QC Exclusive takes flight with seaplane pilots Edgar Tello and Piedmont Puddle Jumpers’ Mike Matthews.
It’s not until we’re bump-bump-bumping along the runway, quickly gathering takeoff speed, that my pilot tells me the amphibious sports aircraft about to lift me into the air is a ripe 70 years old. With an involuntarily quick swivel, I turn to look at Edgar “E.T.” Tello.
“Really?” I blurt through the bulky radio headset weighing down my ears, trying and failing to sound as thrilled (and undaunted) as he is by this revelatory fact.
E.T. just grins. We’ve no time for further discussion. He continues speaking over the radio things he’s examining, making his way down some checklist only he can see. All of these things are required for a successful takeoff—but I couldn’t possibly say what half of them they were. As the North Carolina Field Director of the Seaplane Pilots Association, he surely knows what he’s doing. One of the last things we do, incidentally, is close the front windshield. I hadn’t really considered what leaving that open might mean. Now I’m glad he closed it.
And suddenly: The the dewy green of the Long Island Airport runway is gone. There’s nothing below us but western Lake Norman, waxing splendid in the dawn light. We’re ascending quickly, but I can’t feel it. This little aircraft is defying gravity, but it doesn’t seem like gravity’s putting up a fight.
These views are the real aerials: The earthy blues and greens of Catawba, North Carolina are splayed out below us like a multimedia canvas whose paint never dries.
“I thought small planes weren’t smooth flying?” I ask, incredulous, watching the sun climb slowly above the Catawba trees and into the sky with us.
E.T. cracks a knowing smile again, not the slightest bit perturbed by this little plane myth.
“They’re the smoothest.” If everyone knew how absolutely blissful this experience is, they’d be crowding up the airspace.

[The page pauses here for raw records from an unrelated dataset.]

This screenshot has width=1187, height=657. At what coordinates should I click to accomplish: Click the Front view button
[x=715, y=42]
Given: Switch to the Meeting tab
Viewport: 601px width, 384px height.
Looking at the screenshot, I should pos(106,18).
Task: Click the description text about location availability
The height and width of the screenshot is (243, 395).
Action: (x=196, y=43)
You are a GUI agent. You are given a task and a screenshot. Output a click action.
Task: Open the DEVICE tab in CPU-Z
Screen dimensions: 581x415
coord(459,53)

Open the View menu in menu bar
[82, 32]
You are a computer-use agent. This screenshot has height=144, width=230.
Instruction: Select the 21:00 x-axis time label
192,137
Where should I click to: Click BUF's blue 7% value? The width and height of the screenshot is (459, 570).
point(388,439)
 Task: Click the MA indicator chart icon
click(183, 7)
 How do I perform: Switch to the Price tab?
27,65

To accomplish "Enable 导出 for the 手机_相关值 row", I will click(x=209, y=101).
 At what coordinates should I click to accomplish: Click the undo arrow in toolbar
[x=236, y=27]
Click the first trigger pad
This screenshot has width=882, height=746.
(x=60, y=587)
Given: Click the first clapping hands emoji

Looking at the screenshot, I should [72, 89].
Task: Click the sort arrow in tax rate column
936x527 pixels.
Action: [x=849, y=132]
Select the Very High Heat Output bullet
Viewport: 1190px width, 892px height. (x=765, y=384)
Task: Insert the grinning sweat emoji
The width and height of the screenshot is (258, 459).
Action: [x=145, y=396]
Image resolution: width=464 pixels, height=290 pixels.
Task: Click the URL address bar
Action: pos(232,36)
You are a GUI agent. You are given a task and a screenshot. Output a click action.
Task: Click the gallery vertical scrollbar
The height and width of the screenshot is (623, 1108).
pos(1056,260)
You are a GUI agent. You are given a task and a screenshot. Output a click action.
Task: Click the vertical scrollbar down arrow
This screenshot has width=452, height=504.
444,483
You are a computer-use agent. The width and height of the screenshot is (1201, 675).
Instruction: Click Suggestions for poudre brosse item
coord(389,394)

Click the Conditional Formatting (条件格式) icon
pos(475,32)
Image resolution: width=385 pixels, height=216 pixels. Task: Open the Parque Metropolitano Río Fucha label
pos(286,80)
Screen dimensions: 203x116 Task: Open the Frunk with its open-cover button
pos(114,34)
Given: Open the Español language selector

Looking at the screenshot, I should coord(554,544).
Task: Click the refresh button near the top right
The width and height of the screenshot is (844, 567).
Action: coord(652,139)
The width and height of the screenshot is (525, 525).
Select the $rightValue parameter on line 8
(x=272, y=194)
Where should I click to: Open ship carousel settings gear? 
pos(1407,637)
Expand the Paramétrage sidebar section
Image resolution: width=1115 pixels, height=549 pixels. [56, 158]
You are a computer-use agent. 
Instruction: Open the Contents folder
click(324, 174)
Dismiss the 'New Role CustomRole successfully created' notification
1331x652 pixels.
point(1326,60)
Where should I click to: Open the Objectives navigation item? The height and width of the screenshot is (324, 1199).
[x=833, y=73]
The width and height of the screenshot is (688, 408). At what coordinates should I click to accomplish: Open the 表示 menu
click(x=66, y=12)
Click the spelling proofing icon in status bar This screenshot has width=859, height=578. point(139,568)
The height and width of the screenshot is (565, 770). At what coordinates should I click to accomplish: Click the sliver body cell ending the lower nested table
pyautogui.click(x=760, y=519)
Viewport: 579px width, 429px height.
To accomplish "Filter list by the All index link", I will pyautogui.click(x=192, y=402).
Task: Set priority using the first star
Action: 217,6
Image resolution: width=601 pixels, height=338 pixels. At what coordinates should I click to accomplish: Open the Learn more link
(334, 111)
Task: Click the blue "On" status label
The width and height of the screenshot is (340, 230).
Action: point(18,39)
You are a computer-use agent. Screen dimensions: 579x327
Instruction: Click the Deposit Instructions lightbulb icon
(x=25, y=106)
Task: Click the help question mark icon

Way up here, I’m realizing quickly that the satellites never get it right. There’s a life to the land below us that those big space cameras just can’t capture. These views are the real aerials: The earthy blues and greens of Catawba, North Carolina are splayed out below us like a multimedia canvas whose paint never dries. Morning mists swirl through the woodlands, creeping through the shaded regions to hide from the sun’s ever-widening rays. The occasional early-rising boatsman arcs across one of the many cool, quiet coves, and the rest of Lake Norman—looking much like an Edenic nature reserve from up here—sleeps.
And then there’s another plane on the horizon.
“Morning, E.T.,” comes the calm voice of Michael “Mikey” Matthews over the radio.
Mikey is co-owner of Piedmont Puddle Jumpers, a flight school based on Lake Norman. He dragged himself out of bed before dawn to come fly with us. An hour ago, before we had our wings, before we made friends with the sunrise, I would’ve thought him crazy. Now, I realize it must’ve been thoroughly frustrating to wait for the light—Mikey’s plane isn’t night-equipped.
E.T. is constantly aware of Mikey’s position, even pointing the Puddle Jumper out to me when he’s far away. I can’t see him. Bad eyes make bad pilots, I guess.
Now the white plane sidles up to us. We’re flying in formation, a technique that E.T. tells me takes years to learn. And then we land, side by side, on the water. For the second time today, I can’t believe how idyllic this all is.
We’ve got ropes and an anchor in the back seat, for mooring ourselves to an island or dock. I must be looking at these tethers rather mournfully: E.T. laughs, and starts the engine back up.